Anayasanın yorumlanması sırasında çatışan anayasal hak ve menfaatler ise ölçülülük ilkesi göz önünde bulundurularak denkleştirilir.
Anılan yorum kurallarını uygulayan Alman Mahkemeleri, zaman içerisinde avukatlara faaliyetlerini reklam vasıtası ile tanıtabilme hakkını tanımışlardır. Bu gelişme kaynağını Avukatlık Meslek Hukuku’nda ve Avukatlık Kanunu’nda bulunan iki temel ilke sayesinde yaşanmıştır.
Birinci ilke, avukatlık mesleğinin icrasının ekonomik bir faaliyet teşkil etmesidir. Bu ilkenin avukatlık faaliyetinin ticarileştirilmesi ile bir ilgisi olmayıp, sadece avukatın ekonomik hayatın içinde bulunmasından ileri gelir. Avukat sadece yaşamını sürdürmek için değil, kendine ekonomik bir güvence sağlamak için de faaliyetlerini sürdürmek isteyecektir, istemelidir. Bu yüzden, avukatların mesleklerinin icrası sırasında verdikleri hizmetlerden dolayı ücret almaları da doğaldır. Müvekkilleri, Yüksek Eyalet Mahkemesi önünde temsil edebilmek için gerekli ruhsatı almak için zorunlu 5 yıllık bekleme süresinin veya Federal Yüksek Mahkeme önünde temsil yetkisi elde etmek için gereken özel bir avukatlık ruhsatnamesi gibi avukatlık mesleği ile ilgili yeterlilikler bir tarafa bırakılırsa; mesleğe kabulde herhangi bir sınırlama yoktur. Avukat bugün artık giderek daralan bir piyasada faaliyet göstermektedir. 80 milyondan fazla nüfusu olan Almanya’da, bu sektördeki gelir pastasından pay kapmaya çalışan 130.000’den fazla avukat vardır. Bu yüzden gerçek bir rekabet yaşanmaktadır. Bu durum, Avukatlık Hukuku’nun gelişmesine neden olmuş ve avukata kendi yetenek ve kalitesine uygun müvekkil bağlantıları edinebilme ve kurabilme imkânı tanınmasına yol açmıştır.
Diğer taraftan müvekkil, avukat seçiminde artık sadece avukatlık unvanını kriter olarak almamaktadır. Müvekkil, bir “hukuk tüketicisi” olarak tıpkı diğer sektörlerdeki tüketiciler gibi avukat seçiminde kendisine özgü kriterleri uygulama imkânına sahip olmuştur. Avukatlara reklam yapma hakkının verilmesi, böylelikle müvekkil açısından da anlam kazanmıştır.
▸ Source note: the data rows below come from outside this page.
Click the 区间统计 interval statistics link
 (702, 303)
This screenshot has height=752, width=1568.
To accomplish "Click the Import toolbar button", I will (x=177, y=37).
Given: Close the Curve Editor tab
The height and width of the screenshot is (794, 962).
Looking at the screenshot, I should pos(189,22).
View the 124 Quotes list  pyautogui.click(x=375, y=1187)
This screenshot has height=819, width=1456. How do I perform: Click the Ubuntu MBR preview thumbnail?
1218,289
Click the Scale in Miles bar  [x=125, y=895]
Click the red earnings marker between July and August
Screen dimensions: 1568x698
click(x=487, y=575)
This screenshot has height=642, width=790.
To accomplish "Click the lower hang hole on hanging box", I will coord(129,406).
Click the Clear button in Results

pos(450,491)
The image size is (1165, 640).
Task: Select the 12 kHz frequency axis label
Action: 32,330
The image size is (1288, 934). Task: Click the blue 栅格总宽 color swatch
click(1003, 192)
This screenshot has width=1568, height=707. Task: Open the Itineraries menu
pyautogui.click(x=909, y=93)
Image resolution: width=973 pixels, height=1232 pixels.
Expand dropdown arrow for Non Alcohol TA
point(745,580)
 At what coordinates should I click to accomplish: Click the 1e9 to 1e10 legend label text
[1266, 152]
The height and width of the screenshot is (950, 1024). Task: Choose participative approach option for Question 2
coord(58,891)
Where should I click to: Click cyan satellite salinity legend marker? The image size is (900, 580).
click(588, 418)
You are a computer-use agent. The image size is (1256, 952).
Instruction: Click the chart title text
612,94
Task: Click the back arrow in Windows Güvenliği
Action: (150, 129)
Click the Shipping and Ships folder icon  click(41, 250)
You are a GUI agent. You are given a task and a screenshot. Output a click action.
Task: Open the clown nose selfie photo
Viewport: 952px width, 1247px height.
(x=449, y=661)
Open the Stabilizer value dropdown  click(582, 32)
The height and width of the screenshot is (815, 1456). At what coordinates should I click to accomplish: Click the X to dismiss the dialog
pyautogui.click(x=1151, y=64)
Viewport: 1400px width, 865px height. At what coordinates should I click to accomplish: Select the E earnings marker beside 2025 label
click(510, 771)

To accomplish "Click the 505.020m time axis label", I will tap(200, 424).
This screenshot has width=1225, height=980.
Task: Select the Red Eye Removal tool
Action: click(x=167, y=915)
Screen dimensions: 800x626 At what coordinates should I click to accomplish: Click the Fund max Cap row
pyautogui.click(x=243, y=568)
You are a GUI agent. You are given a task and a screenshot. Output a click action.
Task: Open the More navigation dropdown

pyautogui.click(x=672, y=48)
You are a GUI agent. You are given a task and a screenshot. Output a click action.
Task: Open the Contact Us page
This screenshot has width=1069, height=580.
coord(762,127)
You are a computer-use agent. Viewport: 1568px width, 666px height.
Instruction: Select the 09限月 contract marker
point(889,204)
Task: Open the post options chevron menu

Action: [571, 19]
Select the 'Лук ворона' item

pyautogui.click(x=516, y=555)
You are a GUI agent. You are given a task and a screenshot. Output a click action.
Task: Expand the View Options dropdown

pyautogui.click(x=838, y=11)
İkinci ilkeye göre avukat, tarafsız yargı organıdır. Buradaki “tarafsız” ifadesi müvekkilin menfaatlerinin sübjektif bir yaklaşım sonucu korunamaması anlamına gelmez.
Ancak, avukatın hukukun uygulanmasında objektif bir görevi vardır. Avukat, mahkeme ve dava işlerinde mahkeme içtihatlarının geliştirilmesi ve hukukun yorumlanmasında, hatta hukukun gelişmesinde önemli bir rol oynamaktadır. Ayrıca avukata yasalarca başka hiç kimsenin yararlanamayacağı (haklar ve görevler) verilmiştir. Avukatın mesleğin icrasında özel bir özen gösterme yükü lülüğü olduğu muhakkaktır. Avukat güvenilir ve ağzı sıkı olmalıdır. Kısaca, avukatlık mesleği hem mesleki hem özel yaşamda ciddiyet ve sorumluluk ile yoğrulmuş olup; avukatın hizmeti, vitrinde sunulan mal ile karşılaştırılamaz. Avukatın çalışmaları kader belirleyici nitelikte olabilir, müvekkillerinin malvarlıklarını ve toplumdaki hukuki durumlarını büyük çapta etkileyebilir. Bütün bunlar, avukatı herhangi bir piyasa aktörü şeklinde algılamayı imkânsız kılar. Kısaca, Alman Yüksek Mahkemelerinin de görüş birliğiyle savundukları üzere, avukatın reklam yapma hakkı prensipte tanınmış olmaktadır.1 Buradan çıkartacağımız sonuç ise, avukata sınırsız bir reklam hakkının tanınmaması ve ilgili temel haklarının sınırlandırılması olmaktadır[2]*
Yukarıda alıntıladığımız Almanya’daki ilgili konumuzun hükümlerine bakarken, iki husus üzerinde özenle durmamız gerektiği kanaatindeyim. Reklam vasıtası ile kendini tanıtma hakkı ve bu hakkın çeşitli ilkeler ile sınırlandırılması.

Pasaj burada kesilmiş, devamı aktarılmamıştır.